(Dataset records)
..............................

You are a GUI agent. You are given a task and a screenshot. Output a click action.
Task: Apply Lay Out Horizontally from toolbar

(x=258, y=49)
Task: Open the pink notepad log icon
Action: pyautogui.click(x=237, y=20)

..............................

*TASK DIRECTIONS*
Print every record exactly as written.

*FINISHED TASK*
You are a GUI agent. You are given a task and a screenshot. Output a click action.
Task: Apply Lay Out Horizontally from toolbar

(x=258, y=49)
Task: Open the pink notepad log icon
Action: pyautogui.click(x=237, y=20)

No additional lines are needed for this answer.